Published: June 1, 2015 By

Carol Cleland

NASA’s philosopher

CU-Boulder philosopher Carol Cleland is helping NASA rethink what life is.

You’re a philosopher. How did you get involved in NASA?

In the mid-1990s I was asked to participate in a panel discussion at CU on whether the controversial Allan Hills meteorite contained fossilized Martian microbes. Scientists on the panel found what I had to say interesting and invited me to join them in applying for a NASA astrobiology grant. I’ve been involved with astrobiology ever since!

Why do we need to reconsider what life is? Haven’t biologists already done that?

Biologists only know of one type of life — life as we know it on Earth today. The question is whether, and in what ways, Earth life is representative of all life in the universe. But how could we possibly answer this question given our limited experience with life? People try to settle this issue by giving a fixed definition of life, which means that anything that does not satisfy their definition won’t qualify as a living thing. If you look for life on Mars with a definition that’s too tightly based on Earth life, you’re likely to ignore systems that could be examples of really weird life.

What do you bring to the discussion?

I’m outside looking in. I’m not part of the scientific community, so I can look at what scientists are saying and doing with fresher eyes.
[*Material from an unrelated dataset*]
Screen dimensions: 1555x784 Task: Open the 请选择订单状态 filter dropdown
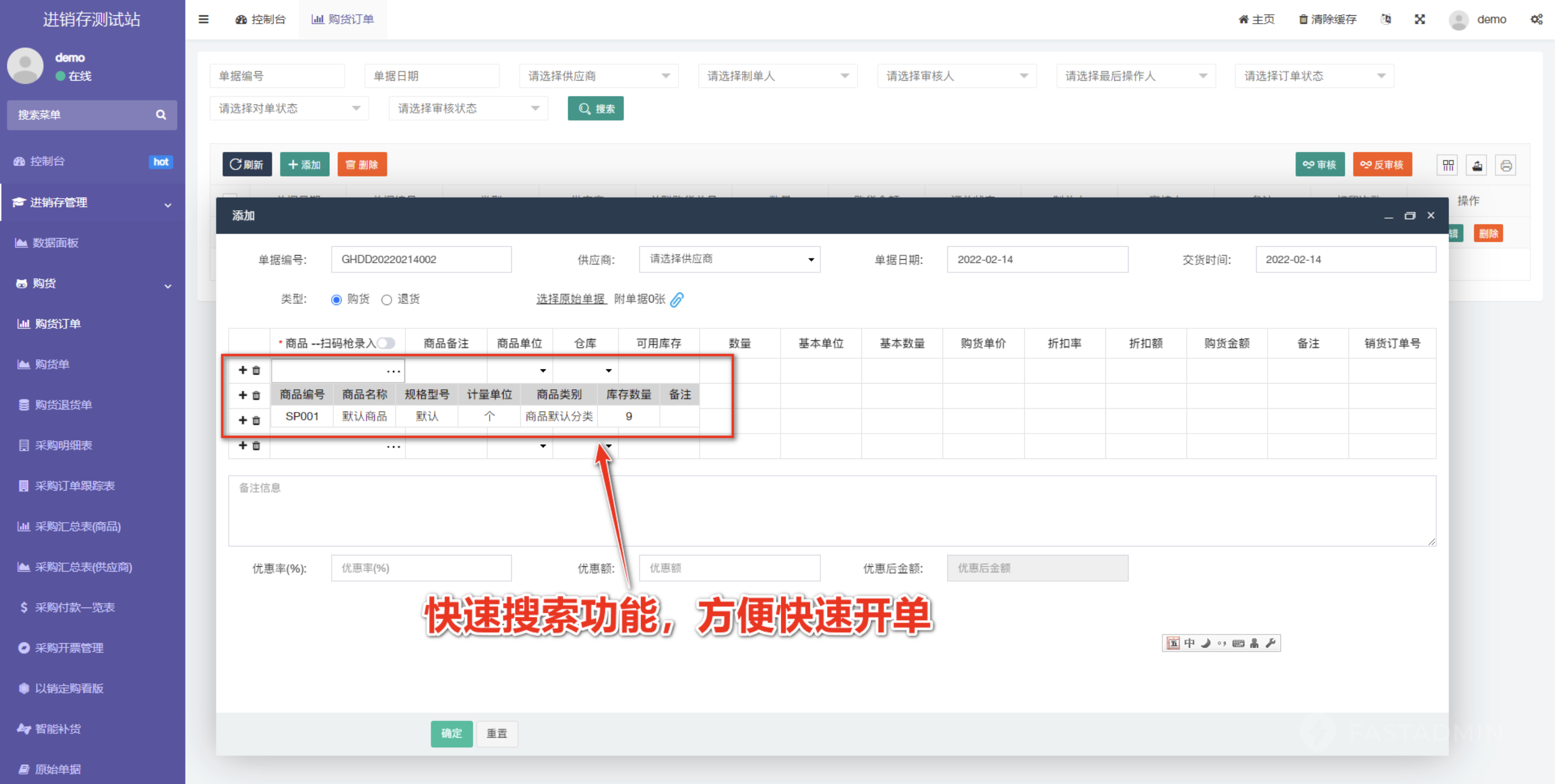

I don’t engage in wild speculations, but do ferret out and analyze assumptions that they may not have noticed. A good illustration is the assumption that all life on Earth today has a single origin. Another example is the assumption that life can be defined, and moreover that we need to define life in order to successfully search for it on other worlds. The problem with unexamined assumptions is that they can blind researchers to the significance of what they are observing.

What’s an example of a shadow biosphere, a term you coined in 2003 to describe a hypothetical biosphere on Earth whose biology differs from known life?

We don’t have one yet. But there are some intriguing possibilities. Desert varnish, the dark streaks found on canyon walls in the [American] Southwest, is a good candidate. Some process is extracting iron and manganese oxide from the environment and concentrating it in chemically and structurally distinctive dark coatings on canyon walls. Nobody knows how a natural, non-biological process could do that.

How open are biologists to your shadow biosphere?

A few microbiologists have become quite sympathetic. It’s not just pie-in-the-sky speculation. Given our current understanding of the biochemistry of life and the origins of life, it is hard to argue that such organisms couldn’t exist. But it is still a very controversial subject.

Is there alien microbial life on Earth?

We don’t know. There are some suggestive anomalies, such as desert varnish. The problem is that nobody is looking for alien microbes on Earth because they assume that all life on Earth is our form of life. A dedicated search for such microorganisms would require the development of special methods for looking for it.

What have you been thinking about lately?

Here’s an exotic scenario. If you look at large multicellular creatures like us from a microbial perspective, you might ask whether our bodies are just highly specialized, complex microbial communities. Maybe our bodies evolved as a kind of space suit for protecting the enormous numbers and varieties of microbes found within us from a hostile, ever-changing natural environment.